Prediction of Missing Data in Rainfall Dataset by using Simple Statistical Method
Author(s) -
Izzati Amani Mohd Jafri,
Norazian Mohamed Noor,
Ahmad Zia Ul-Saufie,
Suwardi Annas
Publication year - 2020
Publication title -
iop conference series. earth and environmental science
Language(s) - English
Resource type - Journals
SCImago Journal Rank - 0.179
H-Index - 26
eISSN - 1755-1307
pISSN - 1755-1315
DOI - 10.1088/1755-1315/616/1/012005
Subject(s) - missing data , imputation (statistics) , statistics , mean squared error , statistic , computer science , data mining , interpolation (computer graphics) , mathematics , artificial intelligence , motion (physics)

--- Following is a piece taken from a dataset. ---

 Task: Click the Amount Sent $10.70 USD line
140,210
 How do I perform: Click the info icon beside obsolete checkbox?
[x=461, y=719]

Almost all of the data obtained from hydrological station contains missing data. Usually, this problem occurs due to equipment failures, maintenance work and human error. Incomplete dataset will reduce the ability of a statistical analysis and can cause a bias estimation due to systematic differences between observed and unobserved data. In this study, four simple statistical method such as Series Mean, Average Mean Top Bottom, Linear Interpolation and Nearest Neighbour were applied to predict the missing values in a rainfall dataset. An annual daily data for rainfall from nine selected monitoring station (from 2009 until 2018) were described using descriptive statistic. Then, the dataset were randomly simulated into 4 percentages of missing (5%, 10%, 15% and 20%) by using statistical package for social sciences software. The performance of this imputation methods were evaluated by using four performance indicators namely Mean Absolute Error, Root Mean Squared Error, Prediction Accuracy, and Index of Agreement. Overall, Linear Interpolation method was selected as the best imputation method to predict the missing data in the rainfall dataset.